そのラジスマ、スマートフォンにラジオチューナーが内蔵されているものを指すのだが、仕組み的にはそれだけではない。radikoのラジスマ専用バージョンをインストールすることで、1つのアプリからFM放送波からの直接受信と、インターネットラジオの両方にアクセスできる仕組みを有したものを、ラジスマと呼んでいるようだ。
直接受信にはネット環境がなくても聴けてデータ通信量を消費しないというメリットがあり、インターネットラジオには電波受信が難しい場所でも聴ける、有料だが全国どこのラジオでも聞ける、タイムシフト放送にもアクセスできるといった利点がある。
初めて登場したラジスマは2019年で、最初は高齢者向けのらくらくスマートフォン的なモデルからスタートした。ラジオの視聴者層は高齢者といわれており、入り口としては間違いではない。
だがradikoの普及に伴い、ターゲットとなるスマホも変わってきた。現在ではASUS、京セラ、サムスン、シャープなどから17モデルの「ラジスマ」が出ている。ライカと協業したことで話題になったシャープのAQUOS R6も、実は「ラジスマ」であると知ったら、見方も変わるのではないだろうか。
高齢者向けではなく、高級モデルにもラジスマ対応モデルが出てきた理由には、聴取者層の変化がある。
午前中や昼時にラジオを聴いていると、ターゲットは高齢者ではなく、40〜50代へ向けての内容が多い。それはラジオCMに顕著に現れており、美容、ダイエット、アンチエイジング、育毛、脱毛、キャンプ用品、調理家電など、まだまだ現役でアクティブに動く人へ向けているのだ。
そこで実際にラジオ聴取の年齢を調べてみた。NHK放送文化研究所が公開している、国民生活時間調査にラジオの聴取時間のデータもあったので、グラフ化してみた。この調査では、放送波の直接受信だけでなく、インターネット経由での聴取も含まれている。調査期間は、すでにコロナ禍に突入している2020年10月だ。
まず男性の傾向から見ていくと、60代から70代以上のピークは朝方で、起き抜けにまずラジオ、といった生活習慣であることが見て取れる。しかし30代や50代が最多になる時間帯も見られる。
30代の傾向を追っていくと、8時台にピークがあるのは、通勤時に車の中で聞いているということだろう。コロナ禍とはいっても、地方ではリモートワークできるような職種は少なく、基本は通勤ベースで働いているという事情がある。
次いで13時台にも安定して高い時間帯がある。遅い昼食を車の中で取るといった姿も垣間見える。
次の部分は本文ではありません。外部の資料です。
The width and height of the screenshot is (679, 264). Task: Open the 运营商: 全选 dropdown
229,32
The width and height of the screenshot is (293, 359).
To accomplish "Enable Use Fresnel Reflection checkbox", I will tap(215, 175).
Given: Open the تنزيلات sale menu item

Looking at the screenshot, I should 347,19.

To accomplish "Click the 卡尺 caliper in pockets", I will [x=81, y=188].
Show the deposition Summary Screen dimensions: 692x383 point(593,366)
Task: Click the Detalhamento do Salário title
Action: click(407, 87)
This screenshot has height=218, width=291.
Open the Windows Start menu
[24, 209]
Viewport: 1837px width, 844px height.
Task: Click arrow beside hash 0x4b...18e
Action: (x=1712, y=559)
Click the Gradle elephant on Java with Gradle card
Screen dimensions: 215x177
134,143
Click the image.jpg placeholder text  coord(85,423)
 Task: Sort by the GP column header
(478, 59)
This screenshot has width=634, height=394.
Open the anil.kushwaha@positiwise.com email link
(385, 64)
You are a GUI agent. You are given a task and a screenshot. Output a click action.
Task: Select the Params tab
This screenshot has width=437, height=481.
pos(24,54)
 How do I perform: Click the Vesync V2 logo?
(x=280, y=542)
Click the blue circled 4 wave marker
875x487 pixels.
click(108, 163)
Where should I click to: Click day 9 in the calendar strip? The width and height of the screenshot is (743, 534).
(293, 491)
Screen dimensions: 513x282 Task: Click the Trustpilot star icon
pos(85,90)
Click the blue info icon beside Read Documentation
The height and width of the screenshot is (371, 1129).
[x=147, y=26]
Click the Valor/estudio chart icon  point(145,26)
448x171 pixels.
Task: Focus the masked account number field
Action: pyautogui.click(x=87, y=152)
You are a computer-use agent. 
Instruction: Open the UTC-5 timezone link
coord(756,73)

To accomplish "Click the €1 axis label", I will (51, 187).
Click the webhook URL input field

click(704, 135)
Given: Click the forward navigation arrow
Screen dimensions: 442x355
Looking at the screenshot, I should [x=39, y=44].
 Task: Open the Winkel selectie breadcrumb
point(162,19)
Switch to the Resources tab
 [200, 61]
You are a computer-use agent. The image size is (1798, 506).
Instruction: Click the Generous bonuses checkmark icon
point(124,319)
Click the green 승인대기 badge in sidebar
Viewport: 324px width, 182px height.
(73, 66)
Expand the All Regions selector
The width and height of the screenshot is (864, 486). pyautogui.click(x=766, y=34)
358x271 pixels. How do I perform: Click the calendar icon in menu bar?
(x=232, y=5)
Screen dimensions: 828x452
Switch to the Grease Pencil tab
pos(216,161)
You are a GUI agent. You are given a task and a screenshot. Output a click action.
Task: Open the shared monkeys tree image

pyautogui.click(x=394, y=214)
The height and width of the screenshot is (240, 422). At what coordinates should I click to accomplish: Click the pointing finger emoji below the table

社員みんなで休憩室なり食堂で一緒に食事するのを避けるとなれば、それぞれのマイカーの中で弁当なりを買って1人で食べるというのが常態化しているところもあるだろう。
さらに夕方の時間帯にも高いピークがある。これは外回りから会社に戻る途中、そこから退社時間までと考えられる。30代のラジオとの付き合いは、車との関係が色濃く出ているのが面白い。
50代に注目すると、夜中の1時から明け方まで、コンスタントに聞かれている時間帯がある。これはおそらく、警備などの夜勤や深夜便の運輸業かもしれない。テレビを眺めているわけにもいかない職種では、寂しさを紛らすため、人の声が聴けるラジオは格好のメディアであろう。
8時以降から12時までの午前中にも、安定した視聴時間帯がある。お昼になるとガクッと下がっているところから見ても、勤務中にラジオが聞ける環境にあるようだ。
安定しているということは、番組を追っているわけではなく、時間帯でつけっぱなしということだろう。飲食店や小売店舗などの自営業であるとも考えられる。
全体的に見れば、通勤開始から勤務終了まで、10代20代を除けばほとんどの年齢層でラジオが聴かれていることになる。